Ruby didn’t answer right away. When she did, her voice was gentler, almost sad. “He wouldn’t hurt you.”

“I’m not afraid of what he’d do to me,” I whispered. “I’m afraid he’ll take my children.”

The bond trembled faintly again, barely there, a ghost of a heartbeat pressing against mine. I gritted my teeth and poured more salt along the base of the door, muttering the binding words until the connection dulled to a faint hum.

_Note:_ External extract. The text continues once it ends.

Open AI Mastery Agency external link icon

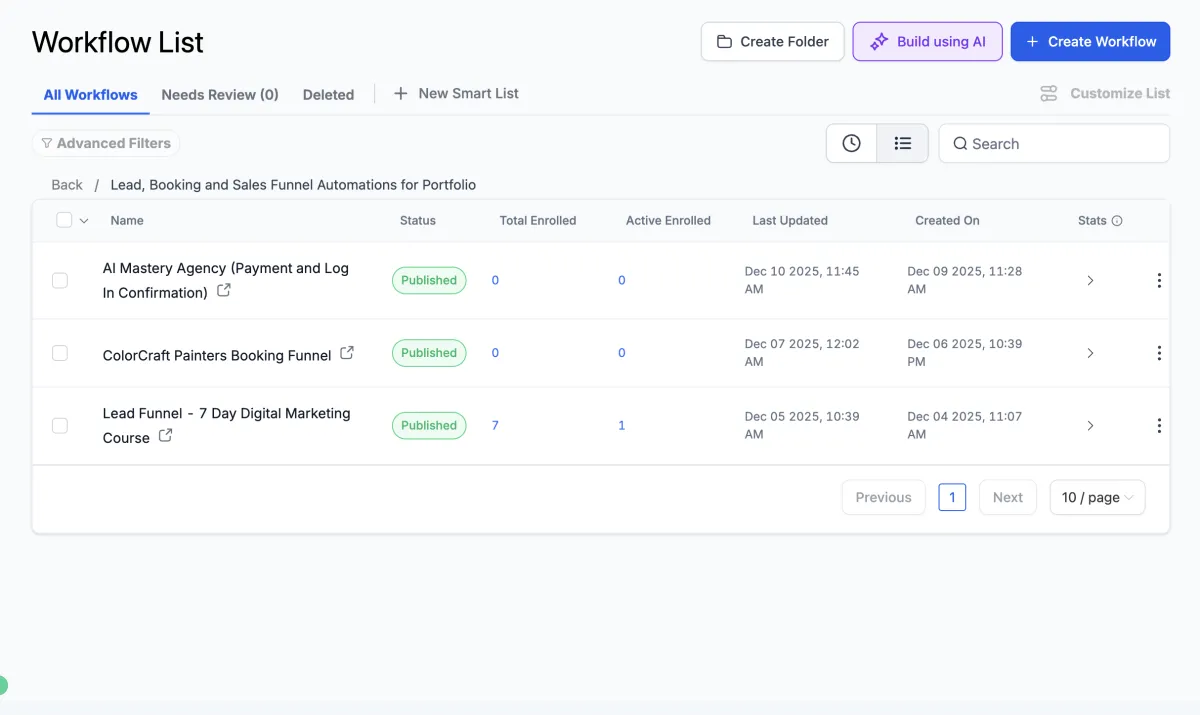[x=224, y=290]
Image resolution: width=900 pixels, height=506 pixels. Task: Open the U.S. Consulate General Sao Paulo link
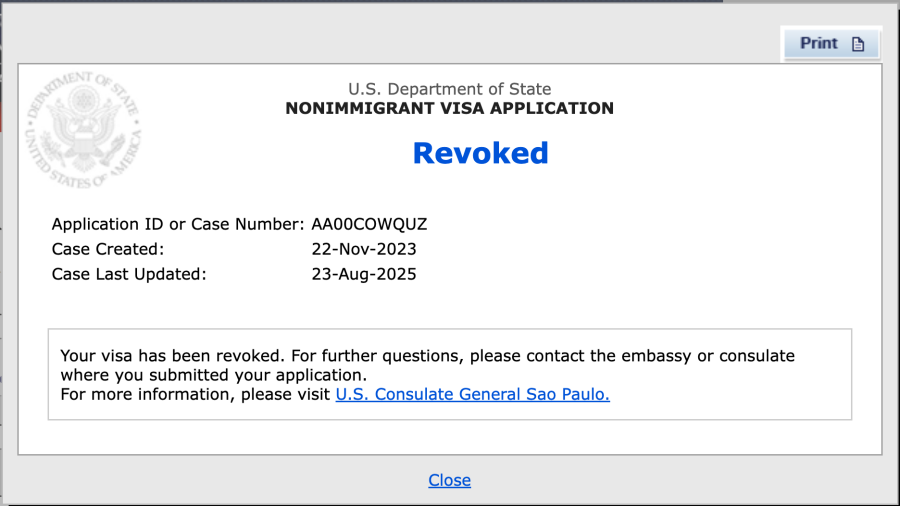[x=472, y=394]
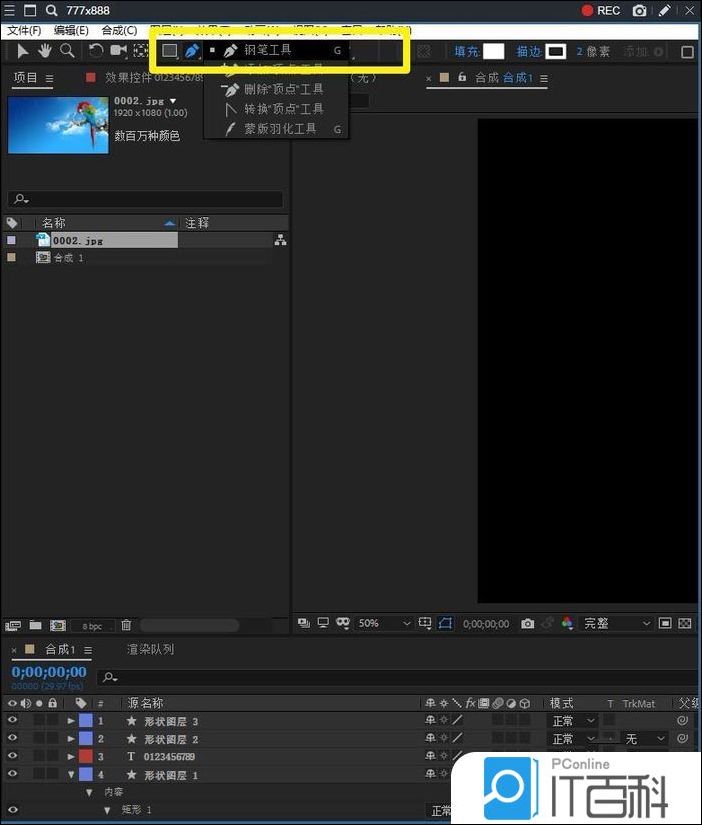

The light from the wards flared once, then dimmed. The ache inside me quieted, replaced by exhaustion I hadn’t felt in months.

I leaned back on my heels, breathing hard. The candles were nearly gone, wax dripping down onto the floorboards. My hands were shaking, fingertips glowing faintly silver where the magic had flowed from them.

Ruby’s presence lingered close, warm but wary. “It won’t last forever.”

“It doesn’t have to,” I murmured, glancing toward the room where the kids slept, tangled together under their blanket. “It just has to last until I can find a more permanent solution.”

Outside, the wind rose. I closed my eyes and tried not to think of Damon, of the way his scent and heartbeat used to mean home.

When I opened my eyes again the wards shimmered faintly around the room like trapped moonlight. For now, we were invisible. Hidden. Safe.

I blew out the candles one by one until only the fire remained, its glow soft across the children’s faces. My voice trembled as I whispered to Damon the dark, “Leave us in peace.”

The flames guttered once as if answering and then went out completely.